*** Opening Given data ***

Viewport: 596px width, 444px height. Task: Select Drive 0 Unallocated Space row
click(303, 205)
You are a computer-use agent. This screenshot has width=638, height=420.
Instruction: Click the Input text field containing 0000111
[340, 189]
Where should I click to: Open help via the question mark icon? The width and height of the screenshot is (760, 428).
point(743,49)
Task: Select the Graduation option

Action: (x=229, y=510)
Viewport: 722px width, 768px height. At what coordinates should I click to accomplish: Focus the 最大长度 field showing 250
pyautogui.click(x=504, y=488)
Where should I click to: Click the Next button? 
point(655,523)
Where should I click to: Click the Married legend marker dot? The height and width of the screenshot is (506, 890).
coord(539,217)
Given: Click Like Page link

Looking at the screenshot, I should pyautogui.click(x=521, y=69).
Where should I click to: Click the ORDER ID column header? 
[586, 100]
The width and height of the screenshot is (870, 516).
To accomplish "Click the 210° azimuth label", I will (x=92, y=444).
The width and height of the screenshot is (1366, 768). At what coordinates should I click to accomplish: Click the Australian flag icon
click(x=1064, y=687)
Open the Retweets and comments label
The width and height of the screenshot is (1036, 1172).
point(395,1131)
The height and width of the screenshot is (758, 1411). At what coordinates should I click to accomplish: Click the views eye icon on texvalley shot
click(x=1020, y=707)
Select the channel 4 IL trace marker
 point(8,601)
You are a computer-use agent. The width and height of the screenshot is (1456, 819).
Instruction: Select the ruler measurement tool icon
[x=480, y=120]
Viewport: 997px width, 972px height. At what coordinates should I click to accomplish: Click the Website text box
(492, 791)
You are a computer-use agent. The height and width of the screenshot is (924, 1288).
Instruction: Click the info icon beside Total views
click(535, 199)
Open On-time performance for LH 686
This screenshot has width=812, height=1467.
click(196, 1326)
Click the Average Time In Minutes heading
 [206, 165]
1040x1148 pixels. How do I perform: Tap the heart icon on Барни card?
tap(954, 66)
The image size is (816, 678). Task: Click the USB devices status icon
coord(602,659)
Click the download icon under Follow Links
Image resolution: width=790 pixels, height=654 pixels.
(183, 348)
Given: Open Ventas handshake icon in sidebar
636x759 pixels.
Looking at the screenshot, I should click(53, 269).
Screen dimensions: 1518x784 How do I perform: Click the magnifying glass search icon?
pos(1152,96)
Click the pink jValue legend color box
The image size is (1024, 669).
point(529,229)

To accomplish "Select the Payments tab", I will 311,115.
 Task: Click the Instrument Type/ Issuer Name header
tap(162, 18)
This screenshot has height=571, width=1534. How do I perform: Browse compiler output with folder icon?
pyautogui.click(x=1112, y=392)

*** Closing Given data ***

- Your goal -
Please copy every line of the data that carries the string "agent".

- Response to the task -
You are a computer-use agent. This screenshot has width=638, height=420.
You are a computer-use agent. The width and height of the screenshot is (1456, 819).
You are a computer-use agent. The height and width of the screenshot is (924, 1288).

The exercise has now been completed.